La spinta non nasce dall’ambientalismo, ma dai conti pubblici. Addis Abeba ha speso per anni miliardi di dollari per sostenere i carburanti. Poi la crisi del debito, il default nel 2023 e il salvataggio del Fondo monetario internazionale nel 2024. Ridurre l’import di petrolio è diventato vitale. L’elettricità, invece, è prodotta in casa. La Grande Diga del Rinascimento – oltre 5.000 megawatt di capacità – insieme a eolico e solare garantisce energia abbondante e a basso costo. Il prezzo medio è intorno a 0,10 dollari per kWh, inferiore a quello di molti Paesi vicini.

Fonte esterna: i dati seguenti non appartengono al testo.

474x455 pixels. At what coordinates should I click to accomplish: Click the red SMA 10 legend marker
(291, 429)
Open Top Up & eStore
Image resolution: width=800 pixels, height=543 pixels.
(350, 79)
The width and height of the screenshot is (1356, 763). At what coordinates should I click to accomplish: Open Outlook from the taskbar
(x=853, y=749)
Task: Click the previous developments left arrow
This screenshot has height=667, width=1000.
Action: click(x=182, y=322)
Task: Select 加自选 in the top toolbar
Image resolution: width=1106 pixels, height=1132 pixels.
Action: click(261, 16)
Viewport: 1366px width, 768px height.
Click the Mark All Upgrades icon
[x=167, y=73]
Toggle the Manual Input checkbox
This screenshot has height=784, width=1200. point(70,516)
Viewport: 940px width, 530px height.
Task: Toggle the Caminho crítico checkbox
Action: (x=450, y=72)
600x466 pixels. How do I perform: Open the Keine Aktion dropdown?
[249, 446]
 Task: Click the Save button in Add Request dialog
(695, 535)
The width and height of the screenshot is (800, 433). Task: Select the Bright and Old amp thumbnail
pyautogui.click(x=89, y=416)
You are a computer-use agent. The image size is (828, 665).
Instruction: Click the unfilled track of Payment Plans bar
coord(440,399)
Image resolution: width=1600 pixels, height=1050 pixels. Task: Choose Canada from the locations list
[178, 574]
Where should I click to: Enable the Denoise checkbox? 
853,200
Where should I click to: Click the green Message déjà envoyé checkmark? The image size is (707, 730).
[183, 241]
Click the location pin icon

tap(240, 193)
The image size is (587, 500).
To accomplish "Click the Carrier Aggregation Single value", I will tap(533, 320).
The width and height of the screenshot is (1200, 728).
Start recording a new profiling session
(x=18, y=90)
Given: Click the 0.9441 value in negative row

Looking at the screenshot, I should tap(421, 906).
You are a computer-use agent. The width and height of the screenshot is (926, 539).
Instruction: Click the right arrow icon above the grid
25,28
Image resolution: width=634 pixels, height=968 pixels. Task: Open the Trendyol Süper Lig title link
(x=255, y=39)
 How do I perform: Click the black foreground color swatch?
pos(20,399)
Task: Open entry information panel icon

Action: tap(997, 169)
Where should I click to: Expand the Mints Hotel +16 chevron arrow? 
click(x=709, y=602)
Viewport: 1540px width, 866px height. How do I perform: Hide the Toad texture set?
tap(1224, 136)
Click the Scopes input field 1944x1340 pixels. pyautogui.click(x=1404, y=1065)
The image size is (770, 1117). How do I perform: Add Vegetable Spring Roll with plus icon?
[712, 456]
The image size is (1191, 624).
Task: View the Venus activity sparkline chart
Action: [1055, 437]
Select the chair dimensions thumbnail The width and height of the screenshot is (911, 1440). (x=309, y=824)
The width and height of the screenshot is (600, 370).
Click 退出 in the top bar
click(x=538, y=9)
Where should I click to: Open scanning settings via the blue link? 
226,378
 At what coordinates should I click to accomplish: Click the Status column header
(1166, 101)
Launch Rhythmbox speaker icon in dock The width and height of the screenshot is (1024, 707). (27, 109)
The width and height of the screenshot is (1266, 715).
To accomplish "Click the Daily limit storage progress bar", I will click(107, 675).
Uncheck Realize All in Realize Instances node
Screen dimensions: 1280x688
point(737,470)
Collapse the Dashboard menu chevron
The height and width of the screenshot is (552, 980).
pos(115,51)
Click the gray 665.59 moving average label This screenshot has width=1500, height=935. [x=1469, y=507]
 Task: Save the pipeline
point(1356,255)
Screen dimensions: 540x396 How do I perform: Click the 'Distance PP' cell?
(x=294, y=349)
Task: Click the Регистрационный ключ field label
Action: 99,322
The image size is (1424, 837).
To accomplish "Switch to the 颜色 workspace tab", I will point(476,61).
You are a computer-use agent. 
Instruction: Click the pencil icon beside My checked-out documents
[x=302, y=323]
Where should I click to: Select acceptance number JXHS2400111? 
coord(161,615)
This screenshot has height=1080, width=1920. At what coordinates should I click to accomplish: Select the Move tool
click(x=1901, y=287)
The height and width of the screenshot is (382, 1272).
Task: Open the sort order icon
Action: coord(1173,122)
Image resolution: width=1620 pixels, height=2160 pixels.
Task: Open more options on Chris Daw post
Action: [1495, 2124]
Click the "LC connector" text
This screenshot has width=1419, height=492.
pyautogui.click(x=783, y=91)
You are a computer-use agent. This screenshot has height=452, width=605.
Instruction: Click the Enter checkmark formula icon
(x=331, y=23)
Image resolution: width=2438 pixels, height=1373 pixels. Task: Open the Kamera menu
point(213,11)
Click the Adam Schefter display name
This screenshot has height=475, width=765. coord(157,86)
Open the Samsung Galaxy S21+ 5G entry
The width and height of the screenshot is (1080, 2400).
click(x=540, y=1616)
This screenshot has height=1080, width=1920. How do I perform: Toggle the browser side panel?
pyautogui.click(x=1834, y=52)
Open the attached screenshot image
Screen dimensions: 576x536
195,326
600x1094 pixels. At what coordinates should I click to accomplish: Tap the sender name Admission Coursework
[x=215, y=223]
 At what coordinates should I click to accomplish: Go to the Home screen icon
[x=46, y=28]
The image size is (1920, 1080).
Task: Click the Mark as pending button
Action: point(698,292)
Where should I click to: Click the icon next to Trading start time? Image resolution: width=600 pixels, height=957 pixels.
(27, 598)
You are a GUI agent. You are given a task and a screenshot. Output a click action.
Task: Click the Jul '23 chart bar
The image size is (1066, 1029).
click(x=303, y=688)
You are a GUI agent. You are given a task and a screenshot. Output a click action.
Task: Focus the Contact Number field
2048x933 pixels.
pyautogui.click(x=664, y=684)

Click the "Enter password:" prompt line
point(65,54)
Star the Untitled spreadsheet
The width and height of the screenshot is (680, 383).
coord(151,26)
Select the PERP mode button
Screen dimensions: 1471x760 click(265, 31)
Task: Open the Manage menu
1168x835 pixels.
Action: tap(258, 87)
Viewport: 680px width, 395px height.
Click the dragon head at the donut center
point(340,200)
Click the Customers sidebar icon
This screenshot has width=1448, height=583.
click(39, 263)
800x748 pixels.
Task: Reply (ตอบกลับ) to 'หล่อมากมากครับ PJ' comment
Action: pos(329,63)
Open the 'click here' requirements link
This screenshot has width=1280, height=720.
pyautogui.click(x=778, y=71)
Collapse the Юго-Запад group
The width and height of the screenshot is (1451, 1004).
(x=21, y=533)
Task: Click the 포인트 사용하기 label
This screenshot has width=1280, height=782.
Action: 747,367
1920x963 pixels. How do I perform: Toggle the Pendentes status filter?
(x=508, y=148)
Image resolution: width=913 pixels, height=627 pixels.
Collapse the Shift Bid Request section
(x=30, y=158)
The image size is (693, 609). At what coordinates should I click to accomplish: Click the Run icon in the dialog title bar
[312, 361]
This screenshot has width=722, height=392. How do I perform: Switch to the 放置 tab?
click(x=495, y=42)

Per decenni il mercato etiope è stato dominato da vetture usate, spesso di seconda o terza mano. Con un Pil pro capite di circa 1.000 dollari e appena 13 veicoli ogni 1.000 abitanti, l’auto nuova è sempre stata un privilegio di pochi. Il nuovo sistema di dazi ha ribaltato gli equilibri: 15% sulle elettriche complete, 5% su componenti e semi-assemblati, zero per i kit da montare localmente. Risultato: una citycar elettrica può costare meno di una berlina a benzina usata importata prima del divieto.
Nelle concessionarie di Addis Abeba dominano i marchi cinesi, a partire da BYD, oggi primo costruttore mondiale di EV. Accanto ai modelli della casa di Shenzhen ci sono Chang’an, Volkswagen e la vietnamita VinFast.

Il governo non vuole limitarsi all’importazione. Sono già attivi 17 impianti di assemblaggio, con l’obiettivo di arrivare a 60 entro il 2030. Nei capannoni alle porte della capitale si montano minibus elettrici per il trasporto urbano, spesso con componenti forniti da aziende cinesi.
Il trasporto pubblico è uno dei pilastri della strategia: l’amministrazione di Addis Abeba ha acquistato centinaia di bus e minibus elettrici per sostenere la domanda e far crescere la produzione locale. Parliamo sempre di un mercato ridotto, dato che in Etiopia circolano circa 1,7 milioni di veicoli su 130 milioni di abitanti. E il manifatturiero pesa meno del 7% del Pil.

L’Etiopia punta a 500 mila auto elettriche entro il 2032. Obiettivi ambiziosi che devono però tenere conto anche di un’infrastruttura di ricarica che nel Paese è ancora carente. Le colonnine installate sono circa 500, concentrate nella capitale Addis Abeba. E le ricariche rapide sono ancora poche; nella maggior parte dei casi servono quattro-sei ore per un pieno di elettroni.
Fuori dalle grandi città l’accesso alla rete elettrica non è universale: circa il 55% della popolazione dispone di elettricità. Un limite strutturale se la diffusione delle EV dovrà estendersi oltre la capitale.